As for the earnings? It generally becomes a sign when companies become less “giving” with their audience. If you look at games like DBD, their earnings are consistent as the rewards and gameplay are relatively generous, and you get things through playing the game, despite it mostly being ingame items and not cosmetics.
Overwatch 2 is literally selling a character, or you grind for dozens of hours to earn her. They’re far less generous atm cause sales are low from the end of OW1.
How many of these were bots, and how many of them were returning players coming and going?
How many stayed out of this 25 million? If I’m not even getting “waiting in queue” messages anymore then that tends to be an indicator that only a fraction remained.
Possible, but I also wouldn’t doubt that the combination of the forums being in a constant state of angry and the fact that half of youtube is ripping into the game isn’t a positive sign.
Largely depends on if another game is released with a better monetisation system. After the sheer success of the Fortnite and Apex battlepasses it’s no wonder that other games are adopting it.

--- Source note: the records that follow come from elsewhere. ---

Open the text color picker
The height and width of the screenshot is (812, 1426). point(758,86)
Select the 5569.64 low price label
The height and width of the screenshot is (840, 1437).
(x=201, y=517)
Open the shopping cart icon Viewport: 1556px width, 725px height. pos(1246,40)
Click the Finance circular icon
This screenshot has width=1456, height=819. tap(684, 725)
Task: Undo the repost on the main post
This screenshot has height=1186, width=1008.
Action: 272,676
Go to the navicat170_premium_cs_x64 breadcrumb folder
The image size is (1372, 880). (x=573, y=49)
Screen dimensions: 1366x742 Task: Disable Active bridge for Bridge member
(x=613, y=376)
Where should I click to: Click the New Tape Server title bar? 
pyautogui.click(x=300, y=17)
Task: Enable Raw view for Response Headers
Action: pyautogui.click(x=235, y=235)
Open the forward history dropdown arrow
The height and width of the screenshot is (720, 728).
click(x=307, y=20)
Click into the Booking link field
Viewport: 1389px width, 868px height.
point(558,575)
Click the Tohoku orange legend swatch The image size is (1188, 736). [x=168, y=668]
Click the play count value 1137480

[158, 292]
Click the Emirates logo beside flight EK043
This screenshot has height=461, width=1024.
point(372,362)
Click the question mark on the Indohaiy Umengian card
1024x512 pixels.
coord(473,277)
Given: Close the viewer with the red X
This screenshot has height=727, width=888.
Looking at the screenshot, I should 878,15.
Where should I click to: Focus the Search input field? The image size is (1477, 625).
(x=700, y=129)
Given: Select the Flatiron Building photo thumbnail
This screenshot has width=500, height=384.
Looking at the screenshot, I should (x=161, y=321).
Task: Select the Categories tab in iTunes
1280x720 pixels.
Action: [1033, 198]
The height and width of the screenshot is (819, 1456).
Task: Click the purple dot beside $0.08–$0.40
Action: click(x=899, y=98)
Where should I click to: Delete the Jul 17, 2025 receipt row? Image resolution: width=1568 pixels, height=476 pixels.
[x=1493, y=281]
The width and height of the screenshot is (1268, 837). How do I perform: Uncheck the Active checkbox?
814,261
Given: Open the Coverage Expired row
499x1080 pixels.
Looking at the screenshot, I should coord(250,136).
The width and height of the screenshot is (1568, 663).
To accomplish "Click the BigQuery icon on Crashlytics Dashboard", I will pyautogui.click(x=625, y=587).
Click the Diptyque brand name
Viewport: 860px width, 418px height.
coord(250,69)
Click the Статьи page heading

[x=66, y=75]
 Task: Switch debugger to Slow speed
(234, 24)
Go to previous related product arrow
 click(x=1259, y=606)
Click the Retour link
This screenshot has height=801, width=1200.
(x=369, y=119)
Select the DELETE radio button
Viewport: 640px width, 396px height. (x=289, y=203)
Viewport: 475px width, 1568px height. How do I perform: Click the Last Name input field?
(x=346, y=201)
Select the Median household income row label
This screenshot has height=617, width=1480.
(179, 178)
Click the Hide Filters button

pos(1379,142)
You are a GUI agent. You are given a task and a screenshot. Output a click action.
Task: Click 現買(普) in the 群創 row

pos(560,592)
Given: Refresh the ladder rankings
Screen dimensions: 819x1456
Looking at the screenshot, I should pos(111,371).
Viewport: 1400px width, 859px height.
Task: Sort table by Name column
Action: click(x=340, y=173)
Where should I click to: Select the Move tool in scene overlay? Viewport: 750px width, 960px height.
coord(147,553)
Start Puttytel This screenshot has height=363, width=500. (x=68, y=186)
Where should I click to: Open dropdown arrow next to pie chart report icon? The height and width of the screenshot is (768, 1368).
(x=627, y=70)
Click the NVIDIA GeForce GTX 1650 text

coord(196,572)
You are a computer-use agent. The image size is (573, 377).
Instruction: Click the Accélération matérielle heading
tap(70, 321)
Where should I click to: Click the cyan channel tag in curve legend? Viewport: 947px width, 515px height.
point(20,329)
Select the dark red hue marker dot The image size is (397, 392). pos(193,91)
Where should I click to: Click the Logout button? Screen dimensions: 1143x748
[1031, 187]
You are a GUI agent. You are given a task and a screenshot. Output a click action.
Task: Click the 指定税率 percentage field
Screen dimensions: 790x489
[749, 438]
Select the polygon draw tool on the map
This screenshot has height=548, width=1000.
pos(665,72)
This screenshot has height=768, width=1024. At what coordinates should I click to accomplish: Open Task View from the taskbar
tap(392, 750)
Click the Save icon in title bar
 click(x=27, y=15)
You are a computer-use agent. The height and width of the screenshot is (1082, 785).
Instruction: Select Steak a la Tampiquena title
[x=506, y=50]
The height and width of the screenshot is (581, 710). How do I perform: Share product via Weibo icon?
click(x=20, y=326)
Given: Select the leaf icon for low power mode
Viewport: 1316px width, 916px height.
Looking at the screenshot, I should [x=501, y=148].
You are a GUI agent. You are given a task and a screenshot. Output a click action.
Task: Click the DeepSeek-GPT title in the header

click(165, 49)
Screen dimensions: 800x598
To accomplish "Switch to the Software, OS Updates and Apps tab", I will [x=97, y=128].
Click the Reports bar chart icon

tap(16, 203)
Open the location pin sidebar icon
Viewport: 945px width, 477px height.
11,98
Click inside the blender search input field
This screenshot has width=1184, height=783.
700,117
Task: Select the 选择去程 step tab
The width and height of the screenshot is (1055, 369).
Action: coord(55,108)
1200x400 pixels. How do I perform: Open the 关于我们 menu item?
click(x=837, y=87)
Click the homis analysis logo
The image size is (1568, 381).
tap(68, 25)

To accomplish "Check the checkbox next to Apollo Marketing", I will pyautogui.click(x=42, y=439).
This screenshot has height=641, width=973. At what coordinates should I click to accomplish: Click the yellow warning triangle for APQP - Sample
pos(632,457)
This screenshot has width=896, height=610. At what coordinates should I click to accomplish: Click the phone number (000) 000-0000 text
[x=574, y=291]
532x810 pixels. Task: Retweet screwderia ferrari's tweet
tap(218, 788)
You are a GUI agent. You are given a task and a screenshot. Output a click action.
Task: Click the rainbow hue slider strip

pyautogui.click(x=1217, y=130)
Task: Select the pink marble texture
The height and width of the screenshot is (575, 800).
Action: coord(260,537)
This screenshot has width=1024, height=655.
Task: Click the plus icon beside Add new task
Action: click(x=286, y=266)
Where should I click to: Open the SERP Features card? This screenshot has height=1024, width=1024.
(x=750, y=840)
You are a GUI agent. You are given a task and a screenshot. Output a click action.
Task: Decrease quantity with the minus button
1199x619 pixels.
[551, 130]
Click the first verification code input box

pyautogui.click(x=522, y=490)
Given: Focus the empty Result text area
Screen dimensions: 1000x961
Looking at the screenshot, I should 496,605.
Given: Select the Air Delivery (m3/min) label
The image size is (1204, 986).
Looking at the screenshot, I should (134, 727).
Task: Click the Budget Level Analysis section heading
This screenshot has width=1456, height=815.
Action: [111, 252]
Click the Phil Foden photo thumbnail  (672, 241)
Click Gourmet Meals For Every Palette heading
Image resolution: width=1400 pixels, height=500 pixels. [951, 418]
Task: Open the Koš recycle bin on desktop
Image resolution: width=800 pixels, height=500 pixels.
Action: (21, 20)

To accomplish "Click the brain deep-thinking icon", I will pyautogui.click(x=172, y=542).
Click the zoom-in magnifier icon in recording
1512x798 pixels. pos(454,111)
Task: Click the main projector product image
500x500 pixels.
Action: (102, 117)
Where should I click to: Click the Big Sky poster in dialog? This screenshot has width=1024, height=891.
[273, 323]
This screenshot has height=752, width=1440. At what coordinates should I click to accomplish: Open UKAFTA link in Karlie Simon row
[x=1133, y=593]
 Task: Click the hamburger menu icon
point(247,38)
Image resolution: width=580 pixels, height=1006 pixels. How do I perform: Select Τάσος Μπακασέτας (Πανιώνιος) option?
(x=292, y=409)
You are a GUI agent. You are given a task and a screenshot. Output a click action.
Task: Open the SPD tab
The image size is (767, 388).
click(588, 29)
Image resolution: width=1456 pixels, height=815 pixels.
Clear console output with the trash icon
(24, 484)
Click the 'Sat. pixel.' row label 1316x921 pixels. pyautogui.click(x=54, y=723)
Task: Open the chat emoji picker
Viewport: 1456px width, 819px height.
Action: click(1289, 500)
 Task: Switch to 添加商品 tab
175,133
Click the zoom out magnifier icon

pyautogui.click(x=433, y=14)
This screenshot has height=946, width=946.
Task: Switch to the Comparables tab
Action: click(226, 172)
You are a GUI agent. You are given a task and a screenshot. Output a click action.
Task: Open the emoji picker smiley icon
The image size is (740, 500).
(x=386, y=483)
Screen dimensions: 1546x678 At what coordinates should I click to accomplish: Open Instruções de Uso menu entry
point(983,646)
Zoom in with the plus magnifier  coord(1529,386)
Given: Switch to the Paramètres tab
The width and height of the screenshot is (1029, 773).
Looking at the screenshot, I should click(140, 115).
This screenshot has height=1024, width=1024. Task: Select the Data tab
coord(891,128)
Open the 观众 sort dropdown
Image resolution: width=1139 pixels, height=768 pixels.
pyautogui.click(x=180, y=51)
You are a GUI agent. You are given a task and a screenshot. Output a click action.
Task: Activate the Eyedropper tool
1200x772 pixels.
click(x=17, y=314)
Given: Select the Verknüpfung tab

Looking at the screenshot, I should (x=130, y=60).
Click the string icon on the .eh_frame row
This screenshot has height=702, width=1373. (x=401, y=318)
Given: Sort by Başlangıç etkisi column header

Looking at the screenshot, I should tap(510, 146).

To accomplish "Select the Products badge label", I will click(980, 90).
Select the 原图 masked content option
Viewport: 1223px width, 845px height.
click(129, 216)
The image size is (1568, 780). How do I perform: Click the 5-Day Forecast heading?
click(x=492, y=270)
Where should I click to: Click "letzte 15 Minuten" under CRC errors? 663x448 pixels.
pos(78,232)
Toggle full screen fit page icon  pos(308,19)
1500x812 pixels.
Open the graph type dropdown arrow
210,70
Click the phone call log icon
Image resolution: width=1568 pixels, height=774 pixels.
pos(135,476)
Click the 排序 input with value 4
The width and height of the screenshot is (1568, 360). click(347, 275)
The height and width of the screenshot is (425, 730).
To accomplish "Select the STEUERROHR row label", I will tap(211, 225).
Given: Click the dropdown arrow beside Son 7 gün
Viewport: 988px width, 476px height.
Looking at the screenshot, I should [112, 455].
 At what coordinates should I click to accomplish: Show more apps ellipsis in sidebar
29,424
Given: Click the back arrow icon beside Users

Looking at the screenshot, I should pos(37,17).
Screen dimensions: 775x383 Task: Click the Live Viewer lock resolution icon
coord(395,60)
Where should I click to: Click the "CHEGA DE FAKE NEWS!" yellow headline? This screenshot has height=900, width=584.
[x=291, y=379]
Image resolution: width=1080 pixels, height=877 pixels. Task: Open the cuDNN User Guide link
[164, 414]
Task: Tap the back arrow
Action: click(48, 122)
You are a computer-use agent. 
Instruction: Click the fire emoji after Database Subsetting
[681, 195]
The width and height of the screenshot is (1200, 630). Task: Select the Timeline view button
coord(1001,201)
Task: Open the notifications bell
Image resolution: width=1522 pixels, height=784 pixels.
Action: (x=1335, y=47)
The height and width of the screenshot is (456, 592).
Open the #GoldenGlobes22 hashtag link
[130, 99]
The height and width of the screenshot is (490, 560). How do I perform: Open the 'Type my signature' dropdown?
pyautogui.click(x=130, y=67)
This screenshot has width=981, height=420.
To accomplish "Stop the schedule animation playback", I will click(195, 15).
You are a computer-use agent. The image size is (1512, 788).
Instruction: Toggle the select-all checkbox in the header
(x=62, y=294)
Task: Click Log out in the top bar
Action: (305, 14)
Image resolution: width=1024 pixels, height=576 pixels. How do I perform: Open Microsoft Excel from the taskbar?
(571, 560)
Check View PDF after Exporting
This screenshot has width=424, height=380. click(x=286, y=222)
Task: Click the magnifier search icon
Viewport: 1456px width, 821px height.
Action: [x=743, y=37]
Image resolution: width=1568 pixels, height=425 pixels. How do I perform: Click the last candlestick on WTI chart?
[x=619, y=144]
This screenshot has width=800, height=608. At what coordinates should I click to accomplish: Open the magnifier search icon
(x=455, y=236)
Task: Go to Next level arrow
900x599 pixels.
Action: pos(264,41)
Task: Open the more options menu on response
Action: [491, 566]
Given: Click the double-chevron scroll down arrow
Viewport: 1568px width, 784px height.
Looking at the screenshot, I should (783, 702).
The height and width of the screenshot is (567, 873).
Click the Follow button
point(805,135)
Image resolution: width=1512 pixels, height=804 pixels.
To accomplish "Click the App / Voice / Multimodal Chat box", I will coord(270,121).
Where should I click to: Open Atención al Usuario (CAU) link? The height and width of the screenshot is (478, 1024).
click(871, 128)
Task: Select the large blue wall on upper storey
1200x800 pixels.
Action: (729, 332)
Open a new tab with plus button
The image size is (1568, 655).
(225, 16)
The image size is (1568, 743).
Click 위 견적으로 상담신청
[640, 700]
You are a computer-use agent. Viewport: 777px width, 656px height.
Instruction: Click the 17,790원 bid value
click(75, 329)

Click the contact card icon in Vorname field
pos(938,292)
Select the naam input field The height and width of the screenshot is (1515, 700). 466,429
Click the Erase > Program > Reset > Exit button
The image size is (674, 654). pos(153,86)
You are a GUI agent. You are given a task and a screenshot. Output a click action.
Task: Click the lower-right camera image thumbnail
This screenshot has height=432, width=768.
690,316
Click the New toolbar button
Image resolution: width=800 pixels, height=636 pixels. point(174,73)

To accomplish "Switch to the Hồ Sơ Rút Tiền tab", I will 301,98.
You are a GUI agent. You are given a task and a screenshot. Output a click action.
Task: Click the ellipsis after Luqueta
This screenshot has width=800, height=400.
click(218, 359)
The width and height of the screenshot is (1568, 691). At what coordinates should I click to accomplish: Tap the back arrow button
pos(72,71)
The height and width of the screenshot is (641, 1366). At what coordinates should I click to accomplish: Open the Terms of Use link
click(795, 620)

they think anything given away for free is money they are not getting, even tho the point is giving away free stuff so you keep people playing and thus more likely to buy.
they clearly have no clue how to monetize a f2p game, the only reason diablo worked is because it’s a mobile game made for china
Twitch numbers of course peaked dramatically right after the launch. That’s to be expected, lots of streamers are playing the hot new thing before they go back to their stable games. Overwatch 2 has been #1 game most of the time, right now it seems to have dipped to #4 but that’s still hardly representative of a failure.
You can’t tell anything at all about earnings from their philosophy on cosmetic giveaways. Everyone is always doing what they think will maximize their profits. That includes games that are already very successful. If Epic can think of a way to make Fortnite earn even more money than it already is, they’ll do it. Actually, the bigger the game, the more valuable its best cosmetics are (more players = more revenue per cosmetic), and thus the less likely they are to give them away.
This isn’t even that dramatic a change from how OW1 did its holiday events. Those weren’t free legendaries, they were simply added to the loot boxes. In OW2 loot boxes are replaced by the battle pass and the shop, so they added them to the shop since the battle pass is tied to a season. Obviously OW1’s monetization was overall more generous than this, but we knew that already.